▶ INSTRUCTIONS FOR THE TASK: Return exactly the lines from the one containing "800x600 pixels." through the last line of the records below, both included, and leave out any pictures.

▶ SUPPLIED RECORDS:
>>>>
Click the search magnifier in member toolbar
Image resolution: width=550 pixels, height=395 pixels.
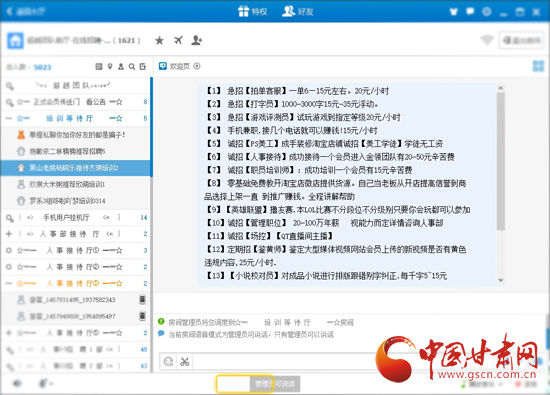tap(132, 67)
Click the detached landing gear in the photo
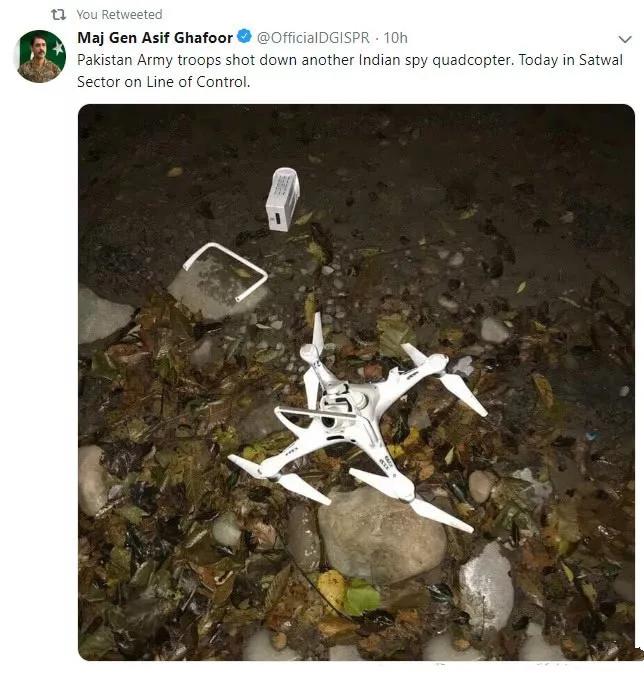Screen dimensions: 644x678 pyautogui.click(x=225, y=271)
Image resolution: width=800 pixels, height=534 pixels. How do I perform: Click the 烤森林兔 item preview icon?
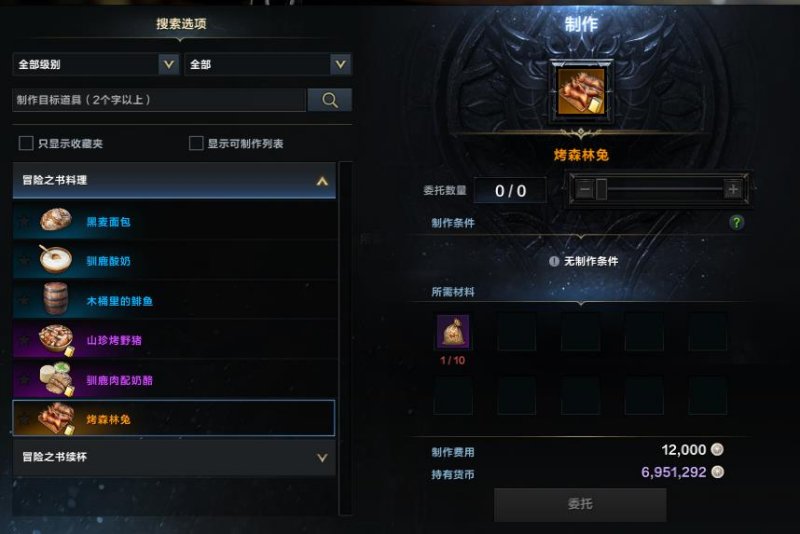[x=581, y=91]
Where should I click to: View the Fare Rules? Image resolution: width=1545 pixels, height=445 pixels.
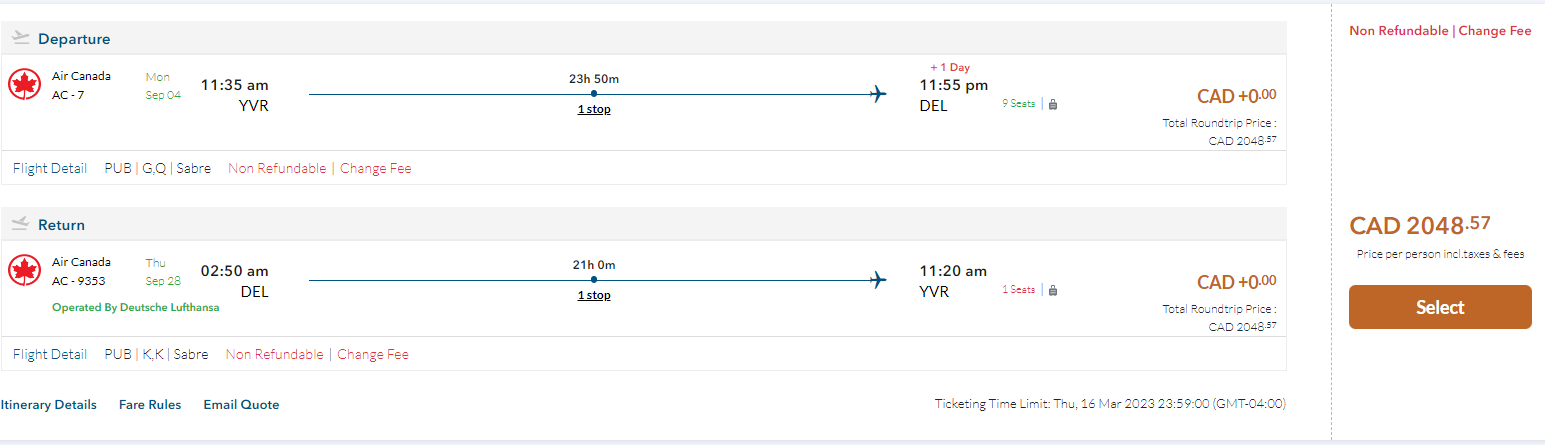(x=150, y=405)
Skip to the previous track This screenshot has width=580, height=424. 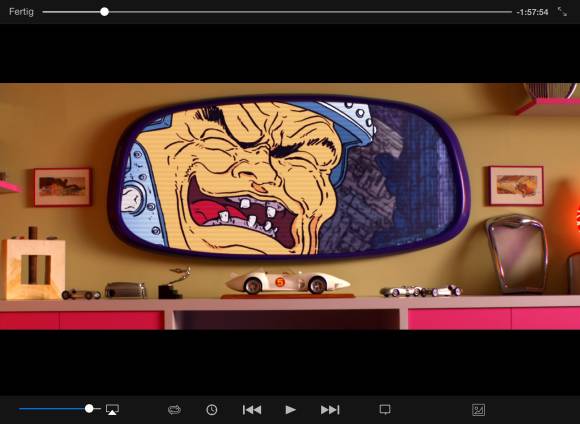pos(252,410)
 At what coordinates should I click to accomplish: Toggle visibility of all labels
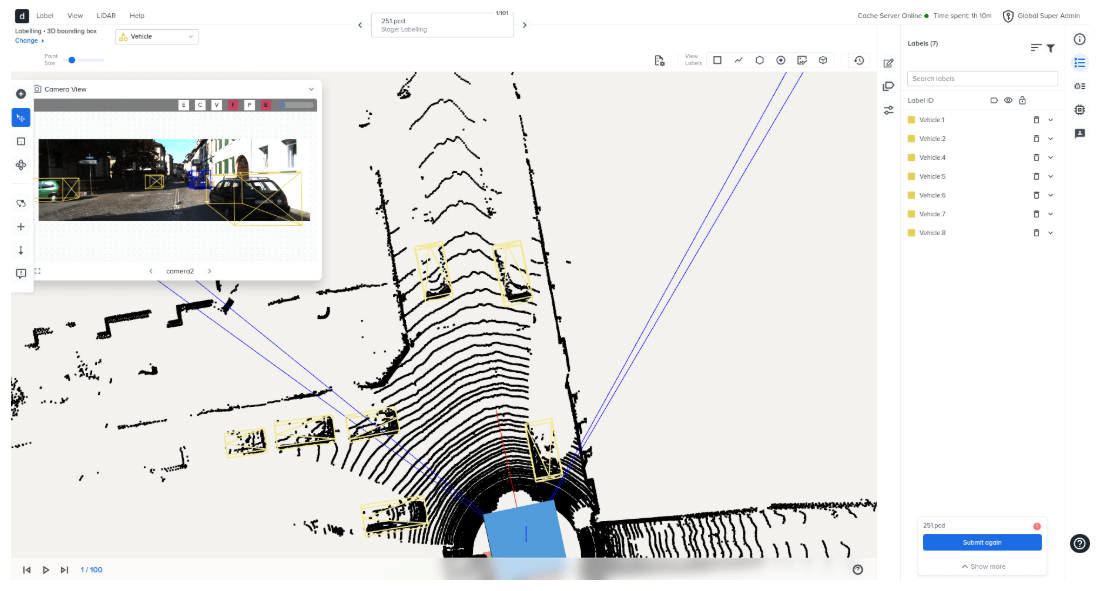point(1008,100)
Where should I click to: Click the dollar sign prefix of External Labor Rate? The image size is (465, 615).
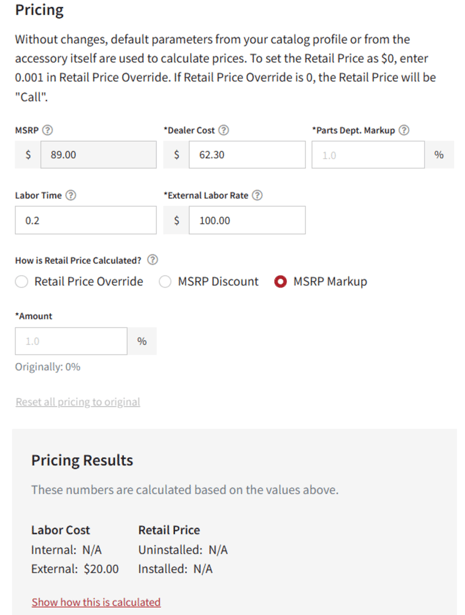pos(176,220)
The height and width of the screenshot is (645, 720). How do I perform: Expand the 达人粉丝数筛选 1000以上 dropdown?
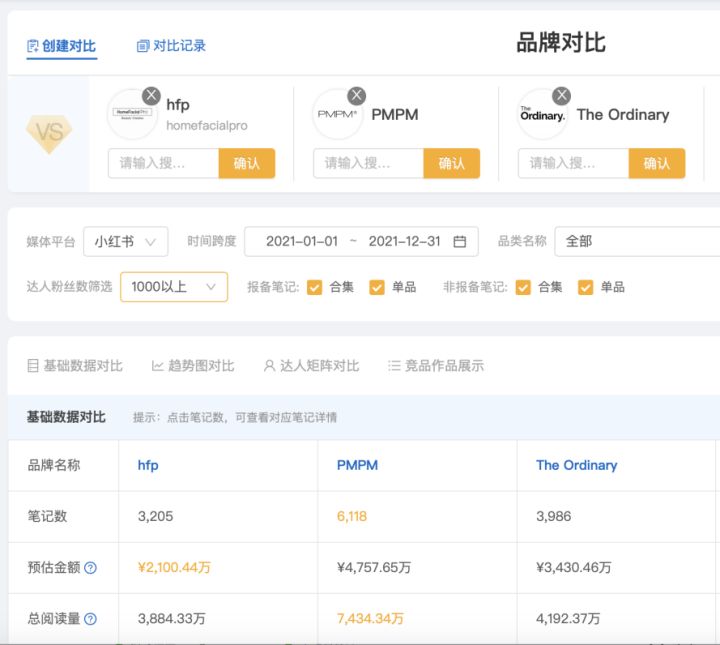pos(173,287)
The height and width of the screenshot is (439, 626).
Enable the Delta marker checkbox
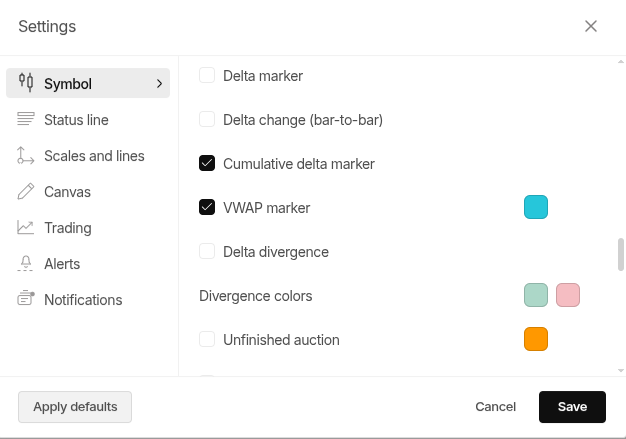(x=207, y=75)
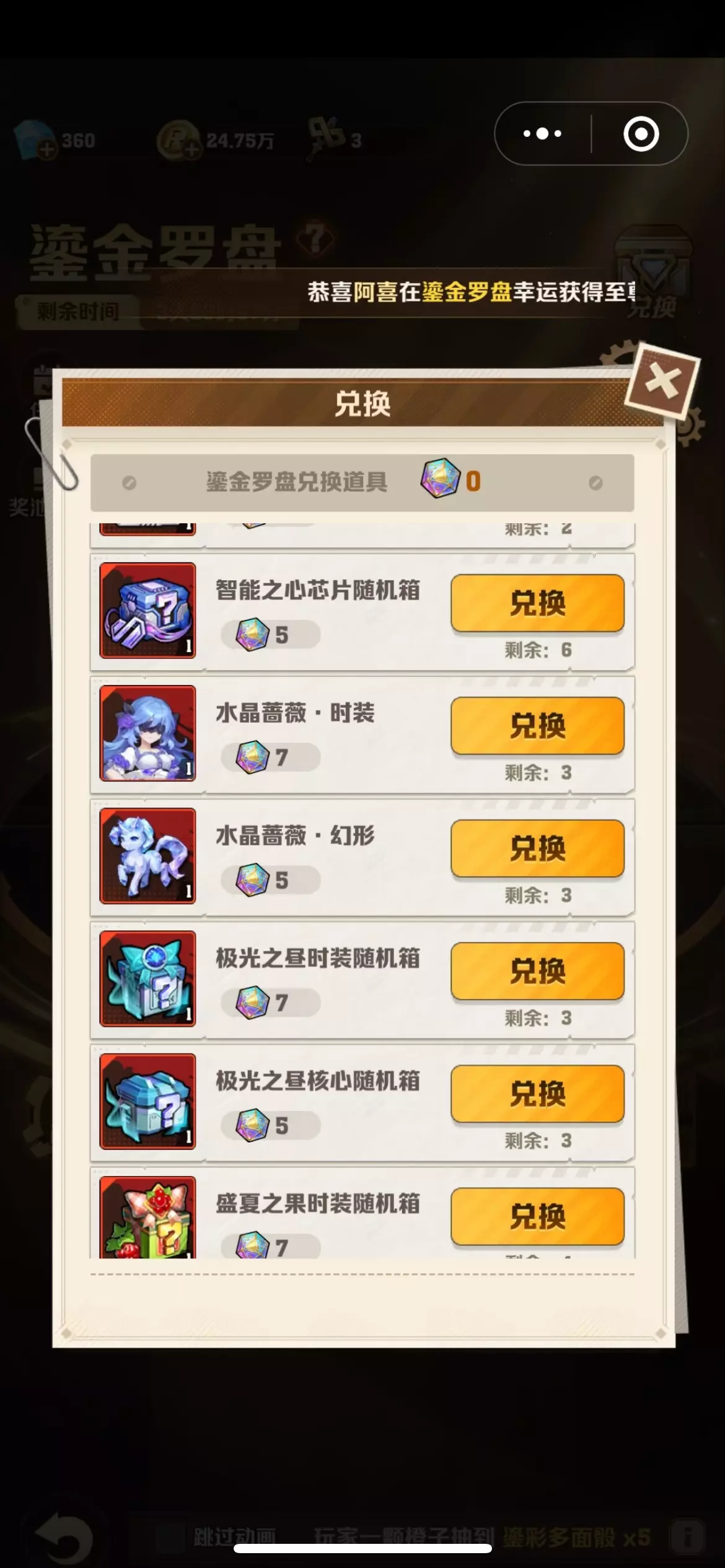
Task: Tap the mini-program circular close target icon
Action: coord(641,133)
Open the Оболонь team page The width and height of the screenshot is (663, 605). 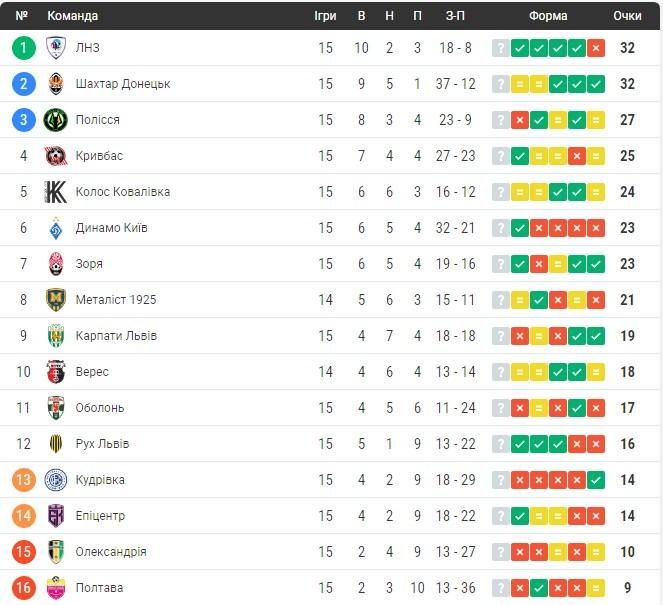click(x=100, y=408)
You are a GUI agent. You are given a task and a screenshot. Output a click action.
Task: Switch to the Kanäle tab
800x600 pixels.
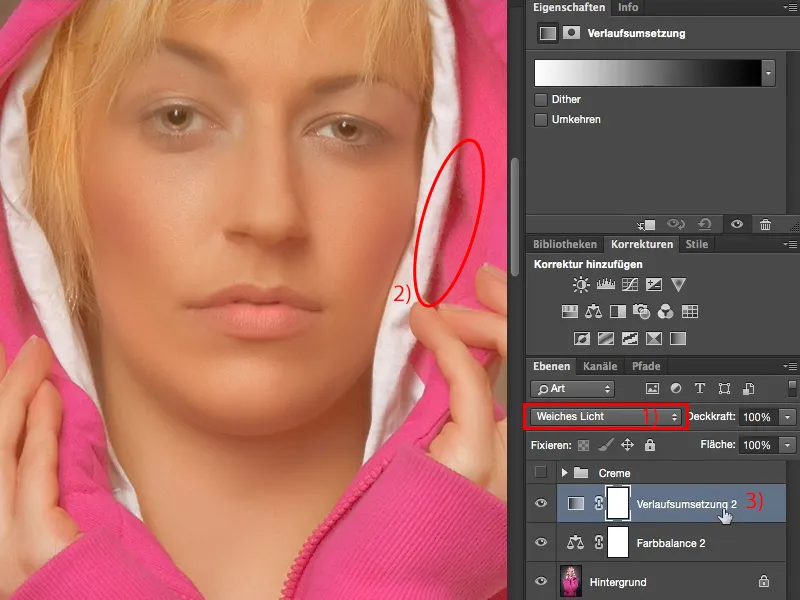click(x=600, y=366)
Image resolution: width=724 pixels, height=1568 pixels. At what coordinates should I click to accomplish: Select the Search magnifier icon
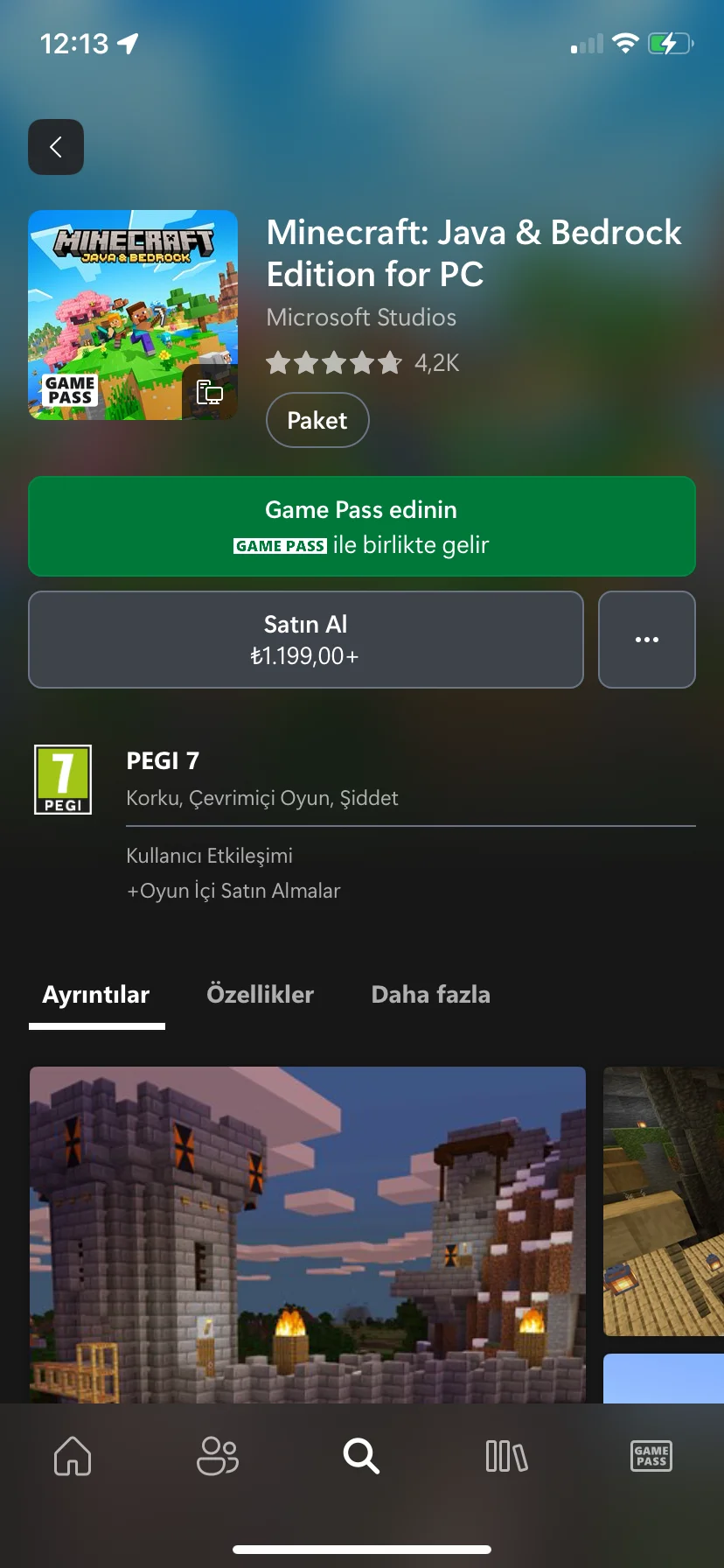click(x=361, y=1456)
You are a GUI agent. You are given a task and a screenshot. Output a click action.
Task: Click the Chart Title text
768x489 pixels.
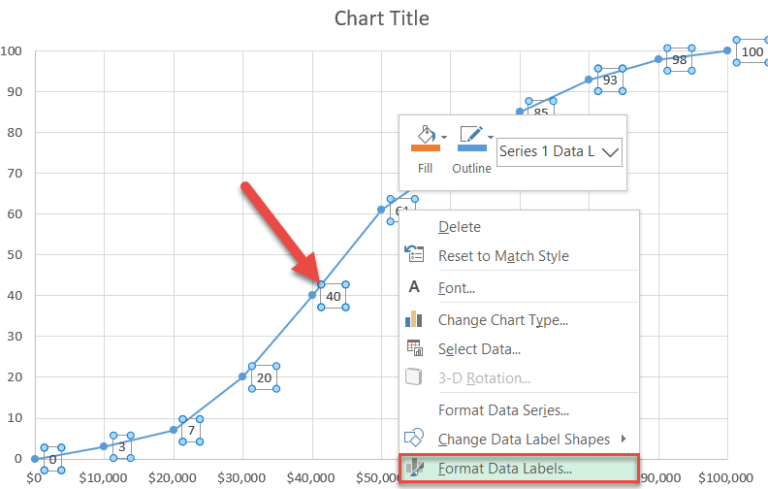tap(382, 18)
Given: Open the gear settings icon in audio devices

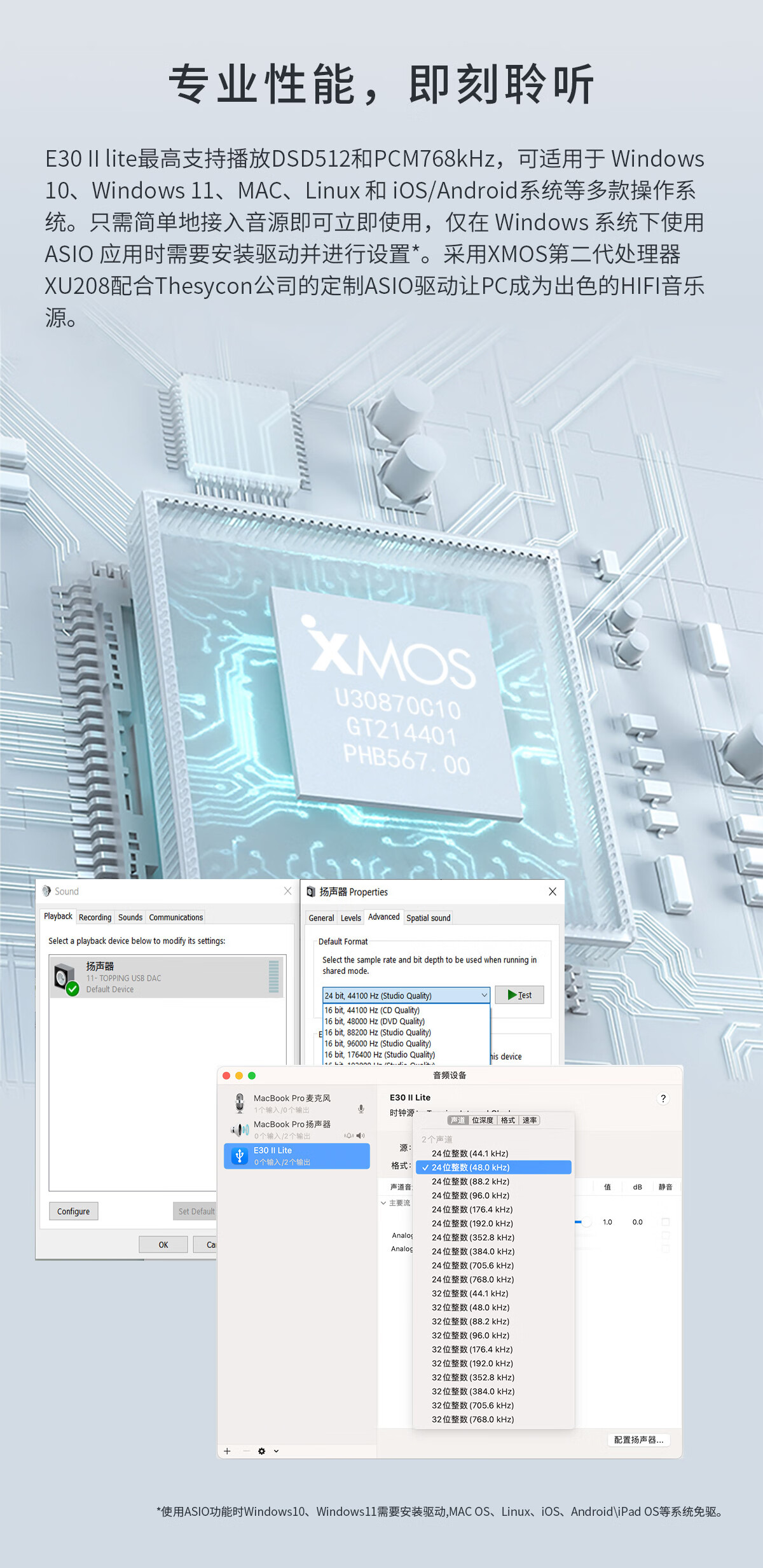Looking at the screenshot, I should (262, 1451).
<<<<
▶ SOLUTION TO THE PROBLEM:
800x600 pixels.
click(x=600, y=366)
Image resolution: width=724 pixels, height=1568 pixels. At what coordinates should I click to accomplish: Select the Search magnifier icon
click(x=361, y=1456)
You are a GUI agent. You are given a task and a screenshot. Output a click action.
Task: Click the Chart Title text
768x489 pixels.
tap(382, 18)
Given: Open the gear settings icon in audio devices

Looking at the screenshot, I should (262, 1451).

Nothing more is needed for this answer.